In 2010 Nguyen earned the Marshall Hall, Jr., Award recognizing outstanding teaching by a doctoral student in Emory’s mathematics department.

“Going from someone who was so intimidated to then receiving that award was a lot for me. I couldn’t have done that without Vicki,” she says. “She’s been an inspiration and phenomenal advisor. She stayed in touch after graduation and supported me through my ups and downs.”

Today, Powers’ influence can also be found in Nguyen’s classroom.

Nguyen’s current research interest in mathematics for social justice was inspired by Powers’ math and politics freshman seminar. But perhaps Powers’ most profound impact is on Nguyen’s relationships with her students.

“When I advise students, they share with me because they feel comfortable. Because of that, I can see their strengths and things that can improve. That’s what Vicki did for me,” she says.

Paving the way for women in STEM

When Powers began her career in 1987, she was one of two women in Emory’s then-joint mathematics and computer science department. She later became the first woman in her department to be promoted to full professor.

Her innumerable services to students and faculty paved a new path for other women in academics. Today, women faculty make up nearly half of Emory’s mathematics department. 

“In all STEM fields, women are severely underrepresented. It's an unusual thing to have someone of her stature go through the ranks, especially when she did,” Nagy says. “She’s been a fantastic mentor to so many women over the years.”

Powers says she didn’t feel treated differently by colleagues. However, the men in the department either had no children or had wives who cared for them.

“I was very careful not to inconvenience my department and had my kids in the summer,” Powers quips.

When Powers served as chair of the faculty concerns committee of the President's Commission for the Status of Women, she addressed some of the issues facing women academics.

“We actually started getting Emory to move towards having a definite maternity and paternity policy — which they do have now,” Powers says.

For doctoral students like Bailey, already raising two children when she got pregnant midway through graduate school, having an advisor with experience navigating those issues was important.

“She would share some of the struggles she had being a female in her discipline and raising two daughters. She gave me some insight into things I might face. She was always open and more like a real person as opposed to just my professor,” Bailey says.

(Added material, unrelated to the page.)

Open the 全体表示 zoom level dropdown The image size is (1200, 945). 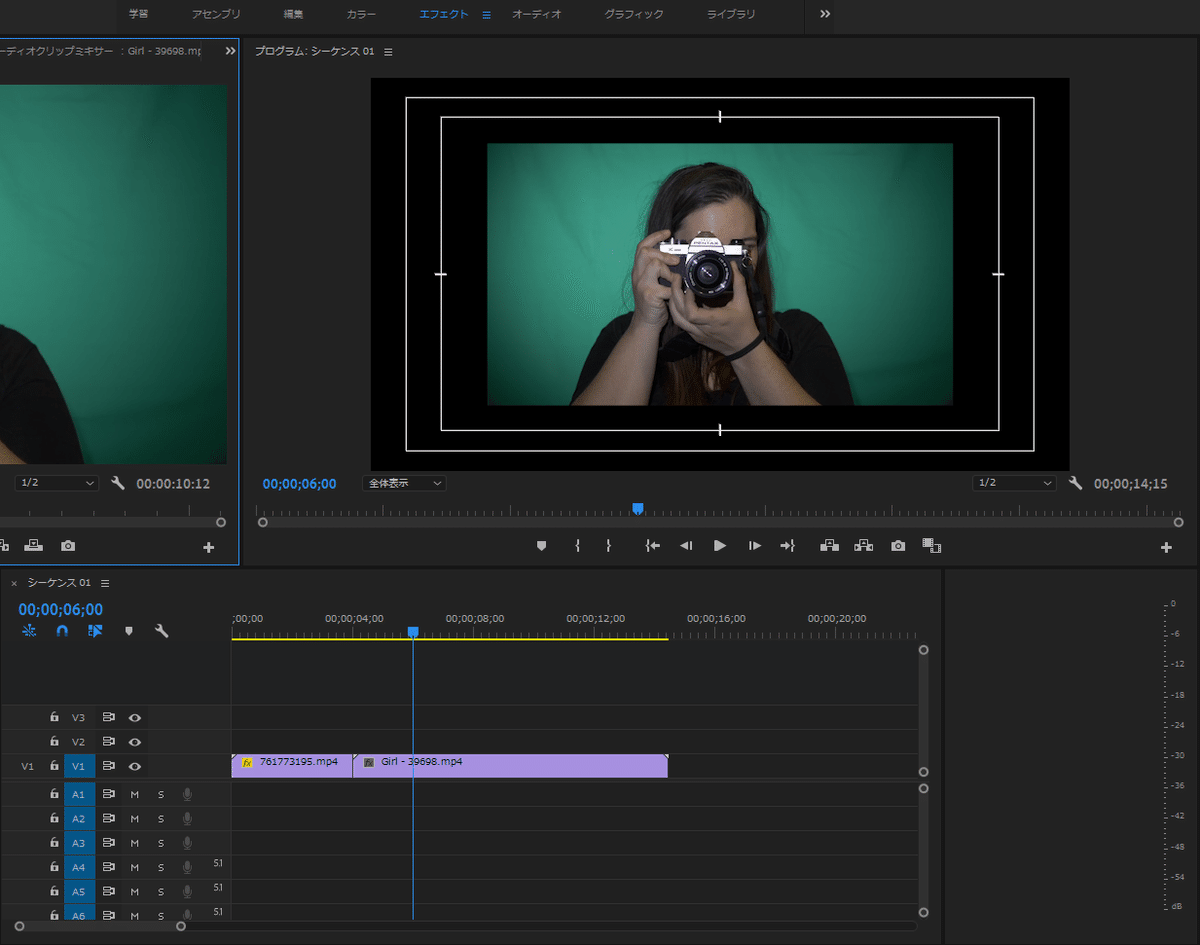coord(404,483)
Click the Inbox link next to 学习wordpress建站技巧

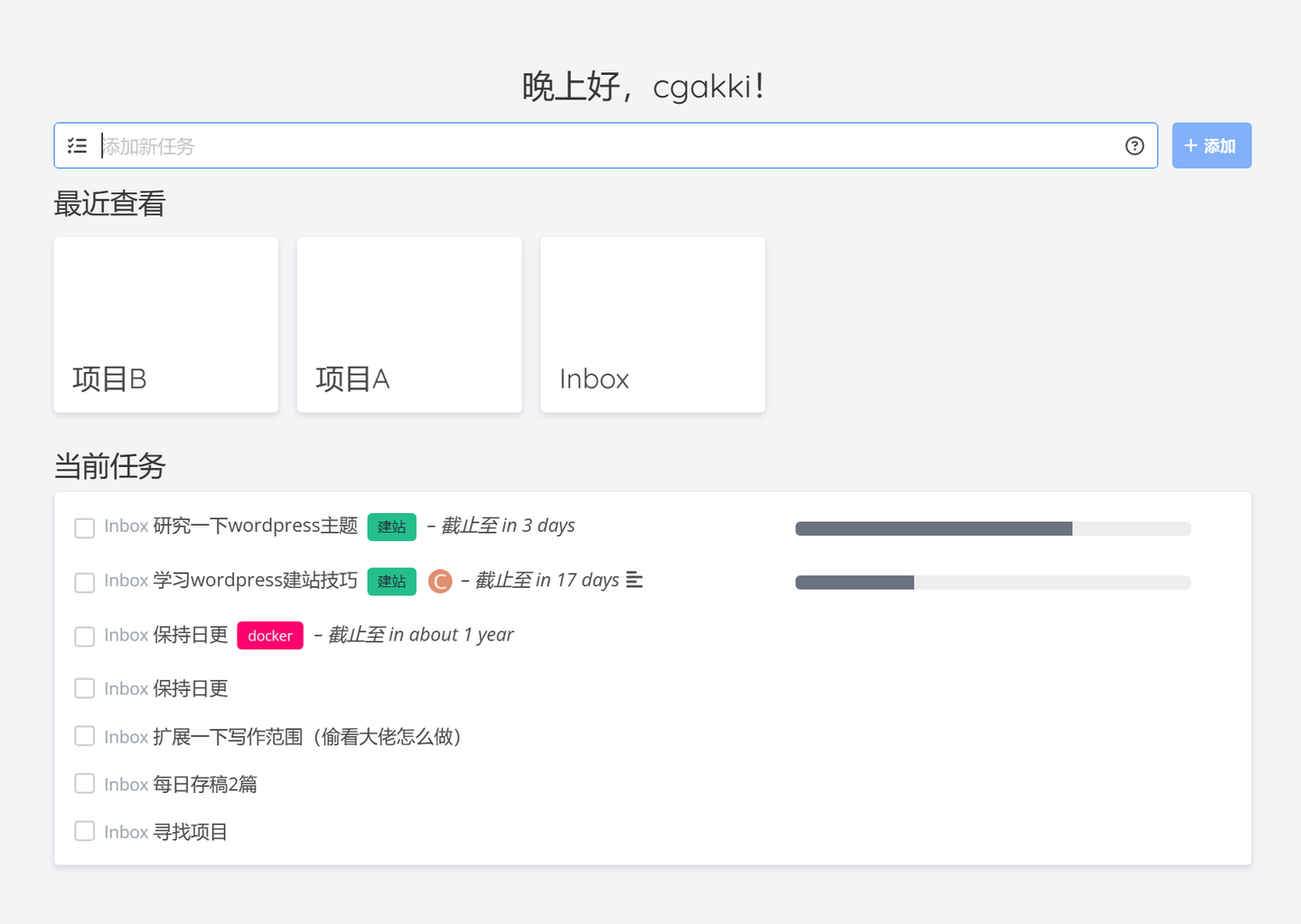(126, 581)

In 2023, Bailey, the first woman professor in her department, won the Chancellor’s Council Distinguished Teaching Award at Texas Tech University System. She prepares secondary mathematics teachers for their certification.

She said Powers’ openness contributed to her approach to student relationships.

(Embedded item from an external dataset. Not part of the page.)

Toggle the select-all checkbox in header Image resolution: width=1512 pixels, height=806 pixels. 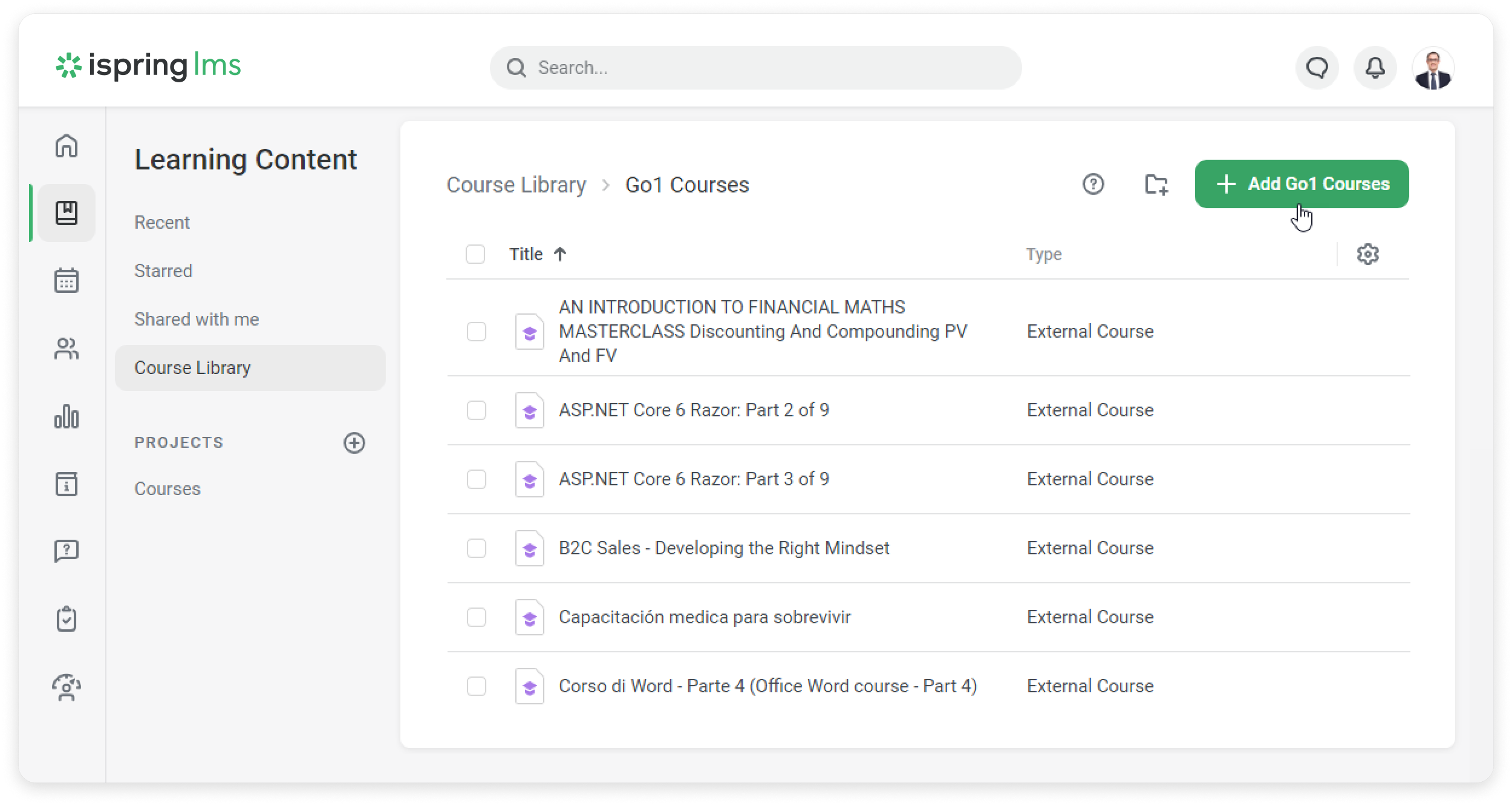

“I try to make my office just as accommodating because it is hard for students to feel comfortable crossing that threshold with a professor,” Bailey says.

Devoted to Emory

In her 36 years at Emory, Powers has served on nearly every committee in Emory College of Arts and Sciences.

She served on the strategic planning committee’s Faculty Excellence Working group (which she co-chaired), the Grievance Committee, the President’s Advisory Committee and the Educational Policy Committee.

Along with directing undergraduate studies for many years, Powers founded a graduate student seminar, served on the Dean’s Teaching Fellowship Selection Committee and regularly served as a teaching mentor for graduate student instructors.

“Her mentorship of entire cohorts of graduate students is legendary,” Sunderam says.

Powers has also impacted faculty development through the Tenure and Promotion Committee and the Lecture Track Promotion Committee. And she has served as a faculty senator.

“She's done so much over the years — it’s stunning,” Nagy says.

Powers says she has loved her time at Emory. “Sometimes I walk around the Quad and say to myself, ‘I can't believe I work here.’”

During an evaluation site visit, one reviewer was tasked with interviewing every member of the department.

“At the end of mine, the reviewer said, ‘I can't believe it. You're the only person I have talked to who is completely happy,’” Powers says.